• [EXCERPT PROVIDED]:
*-*-*

Psychological stress increases death rate from heart disease…If you think about it, it makes sense. But now we have more solid research to back it up.
The association between the heart and the mind has been proposed by scientists since the 17th century.
However, it wasn’t until the 1970s that the relationship between heart disease and psychological states came into scientific focus.
The study of heart-psyche interactions started with researchers looking at the behaviors associated with “Type A” personalities, which are identified as:
- A sense of time urgency
- An intense achievement drive and the constant need for recognition.
Hundreds of studies generated over the last 10 years have yielded an extensive body of literature about this complex interaction.
Researchers have concluded that psychological distress has a significant negative impact on patients with heart disease. In fact, psychological stress increases the death rate from heart disease.
But what is surprising is how often it’s ignored or not recognized at all by physicians.

*-*-*

• [TASK INSTRUCTIONS]:
A - Write out the passage on stress and heart disease, everything from "The study of" down to "all by physicians.".
B - In the passage on stress and heart disease, in which decade did the relationship between heart disease and psychological states come into scientific focus?
You can leave the records aside.

[Stored data]

*-*-*

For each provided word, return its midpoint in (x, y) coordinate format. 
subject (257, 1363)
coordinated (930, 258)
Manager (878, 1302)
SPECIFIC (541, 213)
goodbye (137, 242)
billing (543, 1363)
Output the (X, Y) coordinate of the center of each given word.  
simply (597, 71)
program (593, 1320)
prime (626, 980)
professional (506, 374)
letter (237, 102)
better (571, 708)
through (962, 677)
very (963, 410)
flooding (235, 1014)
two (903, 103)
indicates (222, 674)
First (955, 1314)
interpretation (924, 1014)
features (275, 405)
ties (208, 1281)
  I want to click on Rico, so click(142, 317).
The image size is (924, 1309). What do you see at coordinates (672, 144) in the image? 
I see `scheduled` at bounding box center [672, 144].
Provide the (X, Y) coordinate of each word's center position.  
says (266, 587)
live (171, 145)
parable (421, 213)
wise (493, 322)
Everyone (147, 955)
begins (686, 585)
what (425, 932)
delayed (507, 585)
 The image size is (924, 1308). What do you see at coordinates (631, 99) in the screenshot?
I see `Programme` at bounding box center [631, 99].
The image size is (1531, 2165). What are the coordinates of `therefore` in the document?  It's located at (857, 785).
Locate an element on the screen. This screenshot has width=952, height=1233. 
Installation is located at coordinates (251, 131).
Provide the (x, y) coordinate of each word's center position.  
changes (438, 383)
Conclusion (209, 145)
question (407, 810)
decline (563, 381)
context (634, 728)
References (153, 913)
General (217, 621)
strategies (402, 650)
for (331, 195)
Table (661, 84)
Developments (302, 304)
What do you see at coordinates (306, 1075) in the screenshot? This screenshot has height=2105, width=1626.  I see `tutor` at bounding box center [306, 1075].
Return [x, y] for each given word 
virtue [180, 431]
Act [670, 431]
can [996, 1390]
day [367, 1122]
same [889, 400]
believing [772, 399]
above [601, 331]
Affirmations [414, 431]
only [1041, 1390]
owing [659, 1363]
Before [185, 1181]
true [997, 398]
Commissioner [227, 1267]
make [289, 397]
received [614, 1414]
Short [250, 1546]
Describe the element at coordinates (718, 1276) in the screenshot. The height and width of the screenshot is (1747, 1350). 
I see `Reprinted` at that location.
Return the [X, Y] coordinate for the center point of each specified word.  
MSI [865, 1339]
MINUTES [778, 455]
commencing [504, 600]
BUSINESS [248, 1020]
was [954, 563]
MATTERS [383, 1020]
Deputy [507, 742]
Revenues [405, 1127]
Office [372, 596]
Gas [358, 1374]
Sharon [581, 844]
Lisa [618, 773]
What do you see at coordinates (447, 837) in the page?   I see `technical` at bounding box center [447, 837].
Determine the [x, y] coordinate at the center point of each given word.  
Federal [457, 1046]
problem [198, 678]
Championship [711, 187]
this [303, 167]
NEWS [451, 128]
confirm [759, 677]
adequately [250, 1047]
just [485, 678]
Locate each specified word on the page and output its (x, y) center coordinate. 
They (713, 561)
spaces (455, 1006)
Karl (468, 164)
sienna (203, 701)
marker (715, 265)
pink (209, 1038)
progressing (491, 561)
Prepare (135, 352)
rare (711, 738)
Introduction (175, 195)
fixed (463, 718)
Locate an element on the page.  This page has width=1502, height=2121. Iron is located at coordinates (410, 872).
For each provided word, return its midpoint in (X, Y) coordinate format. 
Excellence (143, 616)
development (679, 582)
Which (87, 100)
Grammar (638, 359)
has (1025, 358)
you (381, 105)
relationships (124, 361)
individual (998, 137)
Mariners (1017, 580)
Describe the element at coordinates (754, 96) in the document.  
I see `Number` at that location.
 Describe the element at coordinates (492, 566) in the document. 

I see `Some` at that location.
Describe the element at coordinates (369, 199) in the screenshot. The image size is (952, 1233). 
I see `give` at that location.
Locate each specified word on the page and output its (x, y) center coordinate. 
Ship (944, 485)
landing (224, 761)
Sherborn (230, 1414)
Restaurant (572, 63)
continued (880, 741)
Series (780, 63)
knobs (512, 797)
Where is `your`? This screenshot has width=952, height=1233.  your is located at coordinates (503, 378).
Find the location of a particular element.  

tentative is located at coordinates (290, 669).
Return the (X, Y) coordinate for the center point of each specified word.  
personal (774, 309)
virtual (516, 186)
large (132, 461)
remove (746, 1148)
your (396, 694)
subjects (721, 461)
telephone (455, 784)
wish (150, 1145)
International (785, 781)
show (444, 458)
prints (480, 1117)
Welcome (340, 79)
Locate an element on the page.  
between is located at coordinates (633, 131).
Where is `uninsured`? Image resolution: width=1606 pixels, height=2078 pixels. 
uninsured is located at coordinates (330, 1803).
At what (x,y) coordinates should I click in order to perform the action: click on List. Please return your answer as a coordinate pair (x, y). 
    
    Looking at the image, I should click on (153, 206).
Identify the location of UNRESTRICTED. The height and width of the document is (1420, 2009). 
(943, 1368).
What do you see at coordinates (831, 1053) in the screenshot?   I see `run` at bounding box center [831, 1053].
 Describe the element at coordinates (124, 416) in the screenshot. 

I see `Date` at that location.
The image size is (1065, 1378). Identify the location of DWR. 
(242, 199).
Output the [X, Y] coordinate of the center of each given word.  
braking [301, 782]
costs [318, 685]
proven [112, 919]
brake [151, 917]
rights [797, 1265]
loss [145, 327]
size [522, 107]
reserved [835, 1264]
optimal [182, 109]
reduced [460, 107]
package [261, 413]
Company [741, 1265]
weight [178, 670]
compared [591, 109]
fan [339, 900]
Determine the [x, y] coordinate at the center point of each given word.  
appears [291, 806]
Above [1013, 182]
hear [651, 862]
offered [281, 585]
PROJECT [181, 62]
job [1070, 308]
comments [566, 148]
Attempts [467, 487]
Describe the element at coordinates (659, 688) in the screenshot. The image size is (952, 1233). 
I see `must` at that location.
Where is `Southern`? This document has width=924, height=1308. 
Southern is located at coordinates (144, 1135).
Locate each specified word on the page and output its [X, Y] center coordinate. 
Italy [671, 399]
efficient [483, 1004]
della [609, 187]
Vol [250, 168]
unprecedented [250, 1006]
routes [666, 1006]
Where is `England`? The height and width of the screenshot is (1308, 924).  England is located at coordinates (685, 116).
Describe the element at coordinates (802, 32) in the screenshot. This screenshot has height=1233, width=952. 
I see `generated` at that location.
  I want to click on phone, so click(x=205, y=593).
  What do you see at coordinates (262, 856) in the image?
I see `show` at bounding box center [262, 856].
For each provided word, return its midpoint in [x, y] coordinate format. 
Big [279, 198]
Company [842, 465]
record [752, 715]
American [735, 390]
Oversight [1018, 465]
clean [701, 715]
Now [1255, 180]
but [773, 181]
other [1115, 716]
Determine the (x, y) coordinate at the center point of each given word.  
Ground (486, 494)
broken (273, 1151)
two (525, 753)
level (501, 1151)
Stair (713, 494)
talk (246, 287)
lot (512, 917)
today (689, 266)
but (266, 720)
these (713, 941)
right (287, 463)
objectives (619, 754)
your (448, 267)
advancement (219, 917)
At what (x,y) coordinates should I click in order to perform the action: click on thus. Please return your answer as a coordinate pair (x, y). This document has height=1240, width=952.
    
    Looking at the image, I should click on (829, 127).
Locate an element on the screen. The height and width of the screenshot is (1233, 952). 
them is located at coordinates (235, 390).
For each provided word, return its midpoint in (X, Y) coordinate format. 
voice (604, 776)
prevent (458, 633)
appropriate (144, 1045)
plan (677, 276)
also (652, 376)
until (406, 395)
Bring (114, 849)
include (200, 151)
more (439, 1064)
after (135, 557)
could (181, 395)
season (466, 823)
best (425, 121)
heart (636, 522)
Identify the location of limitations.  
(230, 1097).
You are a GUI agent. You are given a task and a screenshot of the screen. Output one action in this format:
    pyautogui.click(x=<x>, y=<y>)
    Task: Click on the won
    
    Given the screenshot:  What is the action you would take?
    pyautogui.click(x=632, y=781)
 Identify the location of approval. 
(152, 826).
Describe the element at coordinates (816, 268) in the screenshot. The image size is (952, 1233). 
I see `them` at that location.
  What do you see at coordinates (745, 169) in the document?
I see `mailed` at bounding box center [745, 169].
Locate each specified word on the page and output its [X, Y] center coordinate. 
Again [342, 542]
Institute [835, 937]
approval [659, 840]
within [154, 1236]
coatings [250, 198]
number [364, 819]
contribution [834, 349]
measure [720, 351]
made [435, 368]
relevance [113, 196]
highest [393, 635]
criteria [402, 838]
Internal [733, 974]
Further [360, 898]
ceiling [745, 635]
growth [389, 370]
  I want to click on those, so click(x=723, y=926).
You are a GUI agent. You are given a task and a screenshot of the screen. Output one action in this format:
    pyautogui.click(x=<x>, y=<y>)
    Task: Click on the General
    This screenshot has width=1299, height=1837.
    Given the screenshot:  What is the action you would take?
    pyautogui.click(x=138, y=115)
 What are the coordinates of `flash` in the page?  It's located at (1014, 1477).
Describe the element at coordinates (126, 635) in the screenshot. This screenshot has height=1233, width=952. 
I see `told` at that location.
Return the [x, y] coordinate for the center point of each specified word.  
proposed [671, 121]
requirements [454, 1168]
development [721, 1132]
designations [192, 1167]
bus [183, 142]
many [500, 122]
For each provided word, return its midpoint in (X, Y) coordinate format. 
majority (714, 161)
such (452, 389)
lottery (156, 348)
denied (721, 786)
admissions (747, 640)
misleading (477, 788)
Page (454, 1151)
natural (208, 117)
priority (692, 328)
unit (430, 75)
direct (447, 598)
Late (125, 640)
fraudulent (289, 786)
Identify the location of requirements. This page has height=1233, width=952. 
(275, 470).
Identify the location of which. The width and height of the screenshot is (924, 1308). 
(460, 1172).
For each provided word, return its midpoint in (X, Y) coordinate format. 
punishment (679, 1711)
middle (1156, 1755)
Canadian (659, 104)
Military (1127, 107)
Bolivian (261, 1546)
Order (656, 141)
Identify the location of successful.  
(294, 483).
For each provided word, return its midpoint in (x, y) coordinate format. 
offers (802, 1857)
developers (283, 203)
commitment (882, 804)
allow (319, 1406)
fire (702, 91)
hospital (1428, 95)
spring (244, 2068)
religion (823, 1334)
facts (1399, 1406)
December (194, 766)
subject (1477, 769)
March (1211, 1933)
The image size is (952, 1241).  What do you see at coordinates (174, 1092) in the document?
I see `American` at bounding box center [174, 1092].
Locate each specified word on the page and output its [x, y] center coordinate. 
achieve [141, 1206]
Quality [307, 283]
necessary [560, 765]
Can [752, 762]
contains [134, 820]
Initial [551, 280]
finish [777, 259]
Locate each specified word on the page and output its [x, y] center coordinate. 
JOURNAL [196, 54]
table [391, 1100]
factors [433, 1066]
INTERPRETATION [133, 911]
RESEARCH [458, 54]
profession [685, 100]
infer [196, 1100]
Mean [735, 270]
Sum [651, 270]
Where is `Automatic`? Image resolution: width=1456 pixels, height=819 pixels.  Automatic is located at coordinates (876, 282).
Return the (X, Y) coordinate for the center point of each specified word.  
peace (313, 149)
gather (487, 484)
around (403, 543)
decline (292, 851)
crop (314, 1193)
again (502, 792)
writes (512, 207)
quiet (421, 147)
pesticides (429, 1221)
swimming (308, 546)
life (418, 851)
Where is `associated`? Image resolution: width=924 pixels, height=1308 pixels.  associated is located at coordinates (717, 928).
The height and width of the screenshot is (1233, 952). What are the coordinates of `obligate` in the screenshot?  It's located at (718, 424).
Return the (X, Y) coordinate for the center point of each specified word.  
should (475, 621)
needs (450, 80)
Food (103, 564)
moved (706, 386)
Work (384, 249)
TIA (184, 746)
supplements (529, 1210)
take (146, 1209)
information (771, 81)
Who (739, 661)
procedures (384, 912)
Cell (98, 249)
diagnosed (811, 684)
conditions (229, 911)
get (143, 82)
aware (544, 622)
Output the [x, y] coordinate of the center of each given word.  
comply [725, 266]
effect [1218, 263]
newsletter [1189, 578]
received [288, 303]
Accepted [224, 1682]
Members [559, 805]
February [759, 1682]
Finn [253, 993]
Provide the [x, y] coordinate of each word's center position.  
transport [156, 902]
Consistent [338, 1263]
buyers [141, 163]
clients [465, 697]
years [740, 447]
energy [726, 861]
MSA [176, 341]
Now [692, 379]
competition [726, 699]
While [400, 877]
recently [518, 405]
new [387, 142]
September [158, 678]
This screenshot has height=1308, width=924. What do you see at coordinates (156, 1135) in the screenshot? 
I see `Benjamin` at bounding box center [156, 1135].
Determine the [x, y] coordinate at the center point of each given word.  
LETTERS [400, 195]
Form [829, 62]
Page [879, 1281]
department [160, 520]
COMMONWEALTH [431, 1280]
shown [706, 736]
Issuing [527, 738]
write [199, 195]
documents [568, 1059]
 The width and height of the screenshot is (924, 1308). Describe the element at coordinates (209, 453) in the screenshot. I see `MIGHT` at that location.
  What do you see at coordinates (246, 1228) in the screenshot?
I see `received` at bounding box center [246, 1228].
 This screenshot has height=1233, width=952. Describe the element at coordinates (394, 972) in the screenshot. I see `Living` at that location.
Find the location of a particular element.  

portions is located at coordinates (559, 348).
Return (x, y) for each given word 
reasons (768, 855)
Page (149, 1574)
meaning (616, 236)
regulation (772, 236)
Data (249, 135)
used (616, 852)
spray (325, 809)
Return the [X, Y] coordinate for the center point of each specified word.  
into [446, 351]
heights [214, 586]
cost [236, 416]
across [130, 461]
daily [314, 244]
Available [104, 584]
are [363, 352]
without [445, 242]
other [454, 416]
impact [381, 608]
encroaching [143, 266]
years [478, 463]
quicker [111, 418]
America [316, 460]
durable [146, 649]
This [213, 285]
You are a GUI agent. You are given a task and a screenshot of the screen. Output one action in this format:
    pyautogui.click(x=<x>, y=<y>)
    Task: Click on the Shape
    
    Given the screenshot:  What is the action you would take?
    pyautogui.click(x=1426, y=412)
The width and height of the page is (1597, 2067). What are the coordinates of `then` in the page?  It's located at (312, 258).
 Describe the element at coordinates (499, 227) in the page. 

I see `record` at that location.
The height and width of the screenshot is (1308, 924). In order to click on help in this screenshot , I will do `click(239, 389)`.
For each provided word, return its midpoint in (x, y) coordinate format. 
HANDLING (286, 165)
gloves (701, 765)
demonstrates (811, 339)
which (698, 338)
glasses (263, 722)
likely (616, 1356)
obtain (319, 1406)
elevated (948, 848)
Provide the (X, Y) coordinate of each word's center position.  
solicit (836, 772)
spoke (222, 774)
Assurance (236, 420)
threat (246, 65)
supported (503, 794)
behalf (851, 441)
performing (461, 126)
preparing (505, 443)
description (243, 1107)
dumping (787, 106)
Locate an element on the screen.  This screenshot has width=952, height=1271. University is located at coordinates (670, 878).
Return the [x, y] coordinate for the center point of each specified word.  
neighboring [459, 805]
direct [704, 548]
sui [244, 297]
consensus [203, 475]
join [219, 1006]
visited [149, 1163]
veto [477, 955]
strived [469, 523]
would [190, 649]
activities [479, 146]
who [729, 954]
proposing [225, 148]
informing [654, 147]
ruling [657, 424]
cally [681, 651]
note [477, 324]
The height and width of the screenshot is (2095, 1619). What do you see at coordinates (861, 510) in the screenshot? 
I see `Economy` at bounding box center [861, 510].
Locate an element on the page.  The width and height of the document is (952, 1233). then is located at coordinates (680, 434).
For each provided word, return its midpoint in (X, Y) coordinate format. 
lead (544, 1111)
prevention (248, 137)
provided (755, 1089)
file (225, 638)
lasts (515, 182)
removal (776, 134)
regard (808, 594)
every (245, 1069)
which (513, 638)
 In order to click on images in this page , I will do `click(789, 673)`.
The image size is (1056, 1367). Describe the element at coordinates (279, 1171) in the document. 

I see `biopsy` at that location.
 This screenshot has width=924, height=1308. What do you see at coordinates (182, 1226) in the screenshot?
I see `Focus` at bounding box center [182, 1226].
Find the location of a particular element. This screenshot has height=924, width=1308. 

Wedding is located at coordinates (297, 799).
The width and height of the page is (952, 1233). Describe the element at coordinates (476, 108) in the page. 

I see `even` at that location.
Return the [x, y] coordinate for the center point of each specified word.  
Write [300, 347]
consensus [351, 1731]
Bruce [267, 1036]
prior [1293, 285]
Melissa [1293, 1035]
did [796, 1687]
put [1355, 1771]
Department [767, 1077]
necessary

*-*-*

• [EXPECTED RESPONSES]:
A -
The study of heart-psyche interactions started with researchers looking at the behaviors associated with “Type A” personalities, which are identified as:
- A sense of time urgency
- An intense achievement drive and the constant need for recognition.
Hundreds of studies generated over the last 10 years have yielded an extensive body of literature about this complex interaction.
Researchers have concluded that psychological distress has a significant negative impact on patients with heart disease. In fact, psychological stress increases the death rate from heart disease.
But what is surprising is how often it’s ignored or not recognized at all by physicians.

B - The 1970s.